1. DNS mapping

Whether it is HTTP or Socket long connection, the first step is to obtain the IP address through DNS, and then obtain the corresponding resource according to the IP address. In this process, if the IP address corresponding to the domain name exists in LocalDNS, the IP address will be directly returned, similar to in-app caching. If the IP address does not exist, the system queries the authoritative DNS for the IP address to be accessed, and the queried IP address is cached in the LocalDNS.

However, almost every time an iOS device is disconnected and reconnected, restarting the device invalids the DNS cache and triggers a re-query. Meanwhile, if a new user accesses api.weibo.

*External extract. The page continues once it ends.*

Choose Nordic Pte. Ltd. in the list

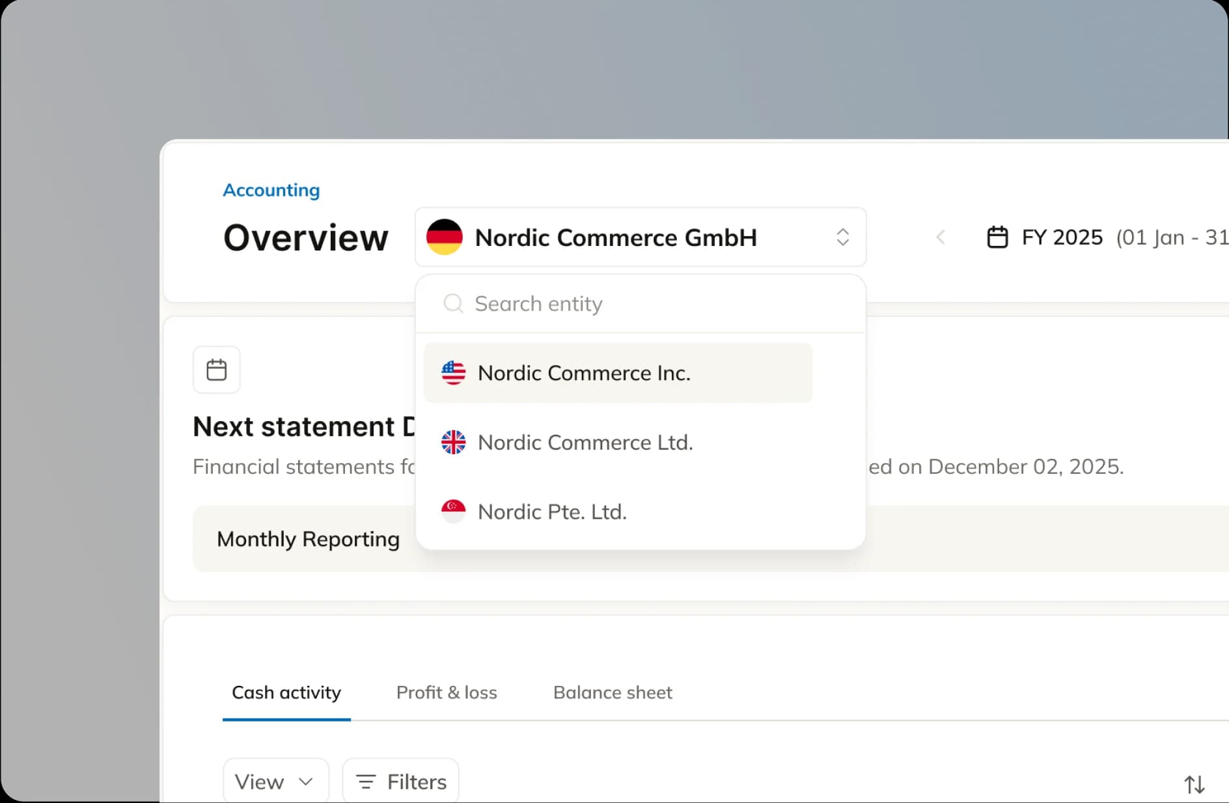(x=552, y=511)
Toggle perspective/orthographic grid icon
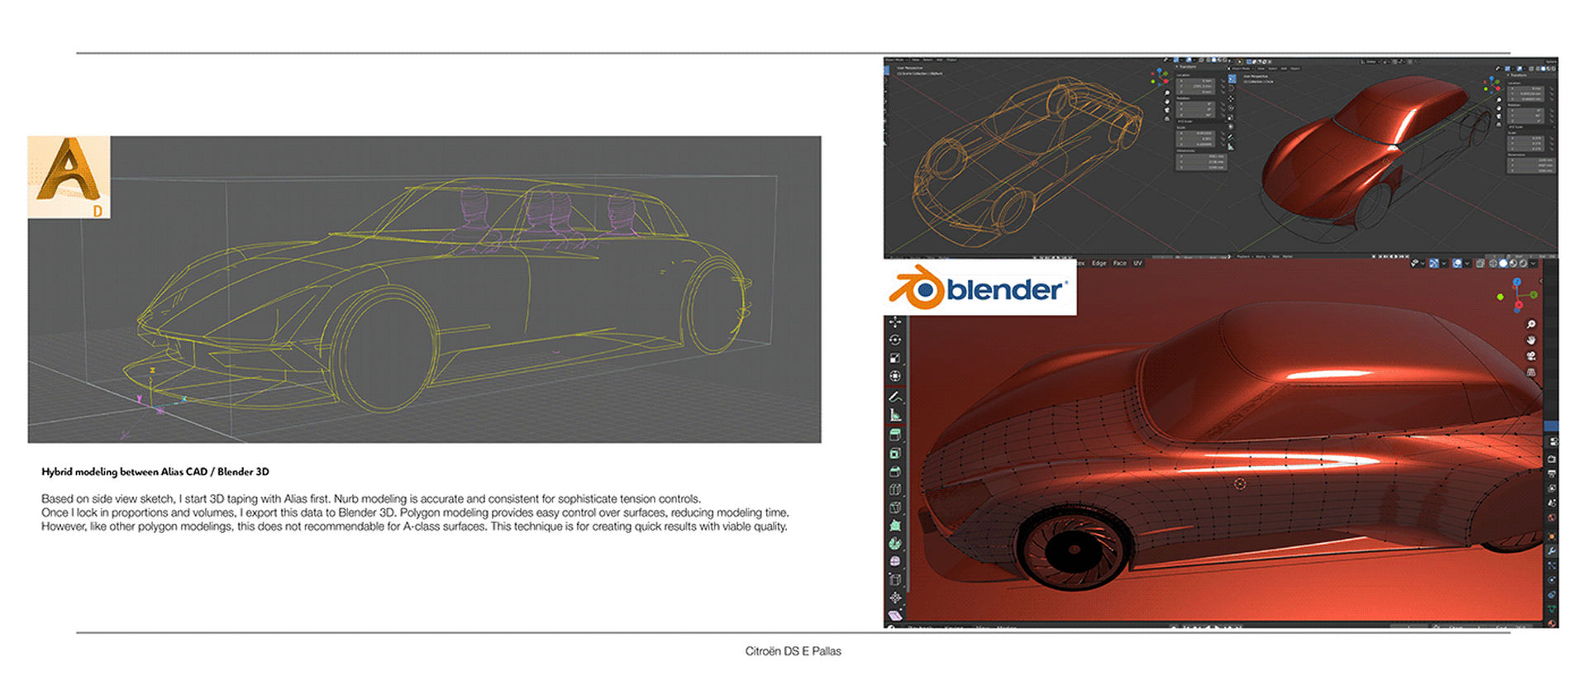 pos(1531,373)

Cn through China Unicom before, he/she will not query the authoritative DNS of Sina due to the existence of localDNS cache, and the RETURNED IP is the IP of China Unicom, which will slow down the user’s access.

Another thing that caching can cause is that when the authoritative DNS changes the mapping between the domain name and IP, the user can access the wrong server or resources directly because the LocalDNS cache is not changed in time. There are also many third – and fourth-tier operators that direct domain resolution to their caching servers and replace the ads on their web pages with their own or embed their own ads.

HttpDNS, a traffic scheduling solution based on Http and domain name resolution, can largely prevent the above problems.

HttpDNS principle:

A. The client directly accesses the HttpDNS interface to obtain the IP address with the optimal access delay configured in the domain name management system. (For the sake of fault tolerance, it is definitely necessary to retain the carrier’s LocalDNS resolution mode in app.)

B. After obtaining the IP address, the client directly sends a service protocol request to this IP address. Using Http requests as an example, you can send a standard Http request to the IP returned by HttpDNS by specifying the host field in the header.

HttpDNS based extensions:

A. Maintain A Serve IP List in the App. Store each IP address retrieved by App from HttpDNS into the array and set the weight. Theoretically, the weight of IP resolved from HttpDNS is the maximum. The List can be updated when the App is started, and the IP address with the largest weight of the Serve IP List from the local cache is retrieved for data initialization (if the List is not available at the first startup, the LocalDNS is used for data parsing). The weight setting mechanism in the Serve IP List is that the IP addresses resolved from the DNS server have the highest weight. Each IP address obtained from the List should be the one with the highest weight. The IP addresses in the list must be dynamically updated based on the success or failure of the connection or service. In this way, even if the DNS resolution fails, users can obtain an APPROPRIATE IP address for access after a period of time.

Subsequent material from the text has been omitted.